• **提供された文章**
説明

レーザ着火エンジン及びレーザ着火エンジンにおける混合気の調整方法

【課題】レーザ着火エンジンにおいて、着火時、着火位置における当量比を算出することができるレーザ着火エンジン及び、このエンジンを用いて混合気の混合状態を調整することができる混合気の調整方法を提供する。
【解決手段】レーザ着火エンジンは、混合気が燃焼室内で燃焼する気筒と、前記混合気の燃焼により動力を発するピストンを含むエンジン本体部と、前記燃焼室内の混合気の着火のために混合気にレーザ光を照射させるレーザ光照射部と、レーザ誘起ブレークダウン分光法を用いて前記混合気の着火位置及び着火時における発光を、前記レーザ光による着火毎に受光して分光分析を行う分析部と、前記分析部の分光分析の結果を用いて、前記混合気の着火位置における前記混合気の当量比を着火毎に算出する演算部と、を有する。算出した前記当量比の情報に基いて、混合気の混合状態を混合調整部で調整し、混合状態が調整された新たな混合気を前記気筒に供給する。

• **作業指示**
a) レーザ着火エンジンに関する文章から、「レーザ着火エンジン及びレーザ着火エンジンにおける混合気の調整方法」から「混合気を前記気筒に供給する。」までの部分を、両端の語句も含めて一字も変えずに書き写してください。
b) レーザ着火エンジンに関する文章に出てくる構成要素のうち、名称が「部」で終わるものをすべて挙げてください。
c) レーザ着火エンジンに関する文章を、最後の文の後から書き継いでください。
この後に置かれたデータは、上の文章とは別個の資料である。

• **生データ**

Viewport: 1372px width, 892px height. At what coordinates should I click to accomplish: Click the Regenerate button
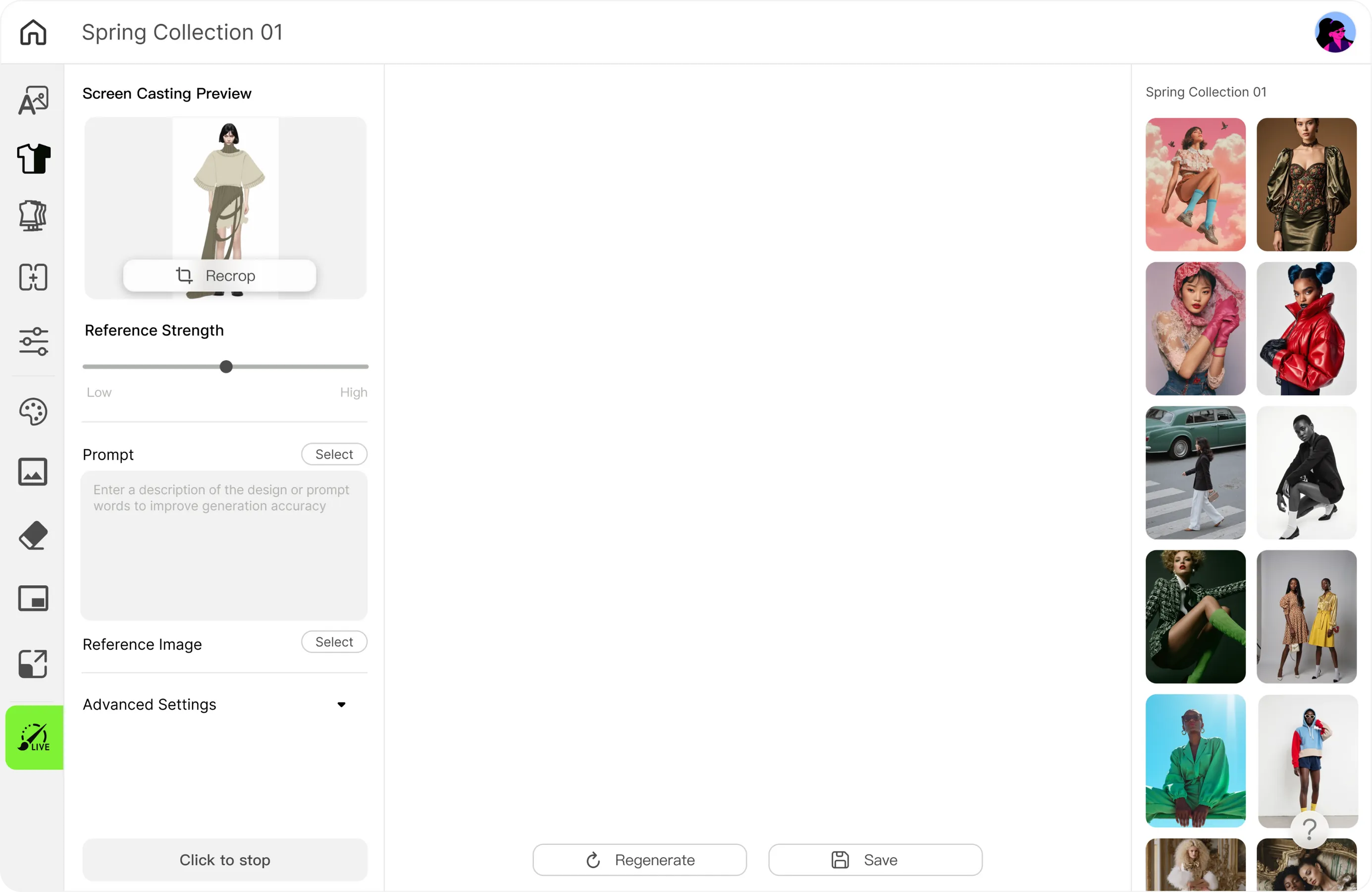coord(639,860)

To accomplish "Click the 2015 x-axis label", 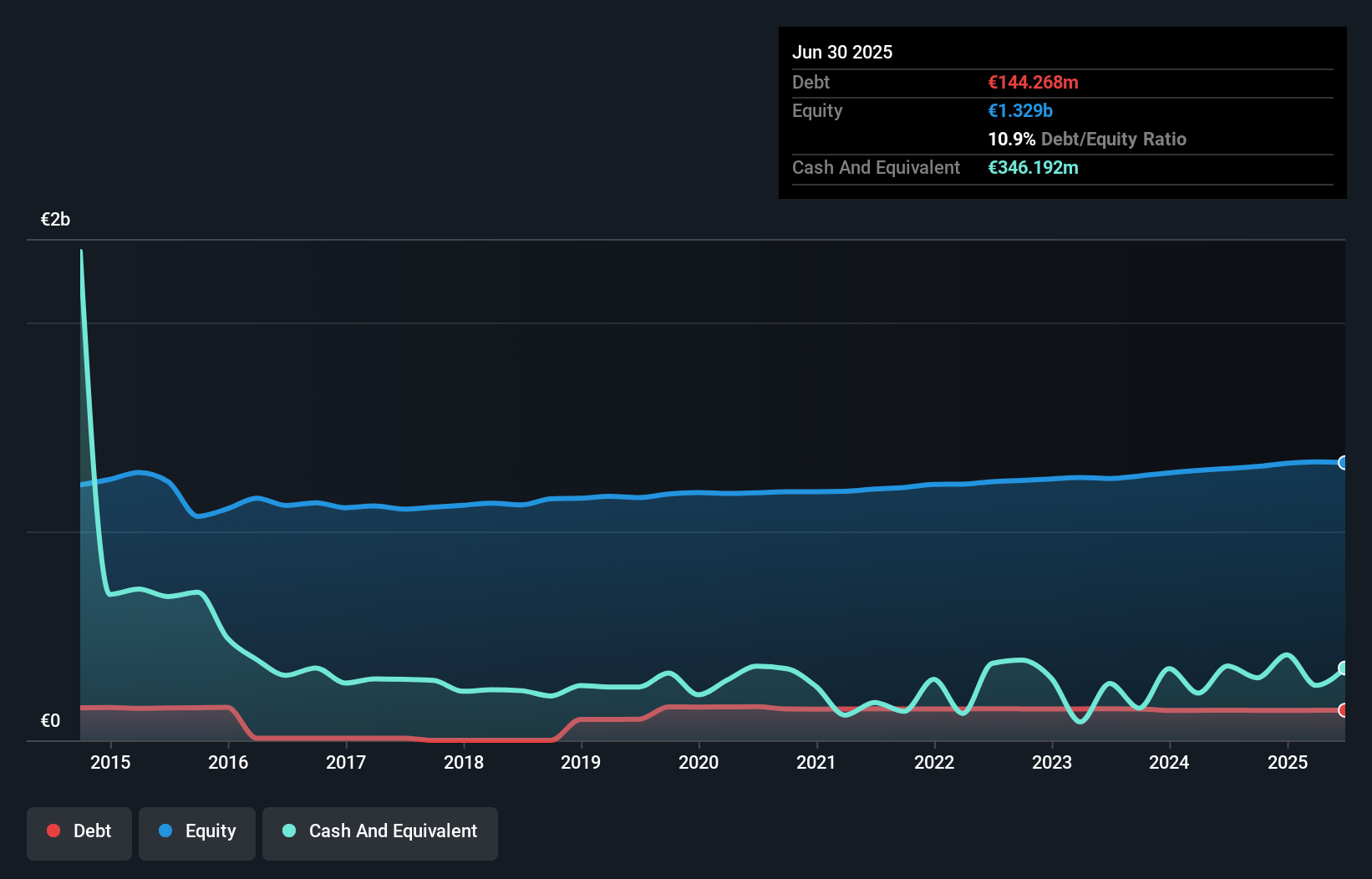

• **回答一覧**
a)
レーザ着火エンジン及びレーザ着火エンジンにおける混合気の調整方法

【課題】レーザ着火エンジンにおいて、着火時、着火位置における当量比を算出することができるレーザ着火エンジン及び、このエンジンを用いて混合気の混合状態を調整することができる混合気の調整方法を提供する。
【解決手段】レーザ着火エンジンは、混合気が燃焼室内で燃焼する気筒と、前記混合気の燃焼により動力を発するピストンを含むエンジン本体部と、前記燃焼室内の混合気の着火のために混合気にレーザ光を照射させるレーザ光照射部と、レーザ誘起ブレークダウン分光法を用いて前記混合気の着火位置及び着火時における発光を、前記レーザ光による着火毎に受光して分光分析を行う分析部と、前記分析部の分光分析の結果を用いて、前記混合気の着火位置における前記混合気の当量比を着火毎に算出する演算部と、を有する。算出した前記当量比の情報に基いて、混合気の混合状態を混合調整部で調整し、混合状態が調整された新たな混合気を前記気筒に供給する。

b) エンジン本体部、レーザ光照射部、分析部、演算部、混合調整部の五つである。

c)
【発明の詳細な説明】
【技術分野】
【0001】
本発明は、レーザ光を用いて燃焼用の混合気を着火させるレーザ着火エンジン及びこのエンジンにおけるにおける混合気の調整方法に関する。
【背景技術】
【0002】
内燃機関用着火装置として、レーザ光を使用した内燃機関用レーザ着火装置が知られている。この内燃機関用レーザ着火装置は、レーザ発振器から照射されたレーザ光をレンズにより内燃機関の燃焼室内で集光し、燃焼室内の混合気を活性化させて着火燃焼させる。
このような着火装置を用いたエンジンは、従来のプラグ着火方式のエンジンに比べて希薄な燃料の条件で運転が可能であり効率がよい。
【0003】
例えば、レーザ光のエネルギーの効率的利用を図りつつ、エミッションの低減を図ることができるエンジンに用いるレーザ点火装置が知られている(特許文献1)。
当該レーザ点火装置は、内燃機関の燃焼室内の混合気に点火用レーザ光を照射して混合気を活性化させる点火用レーザ光照射装置と、エンジンの燃焼室内に濃度計測用レーザ光を照射して濃度計測用レーザ光の強度に基づき混合気が燃焼することにより生成される燃焼生成物の濃度を計測する濃度計測用レーザ光照射装置と、燃焼生成物の濃度に基づき混合気の当量比を変更する制御装置と、を備える。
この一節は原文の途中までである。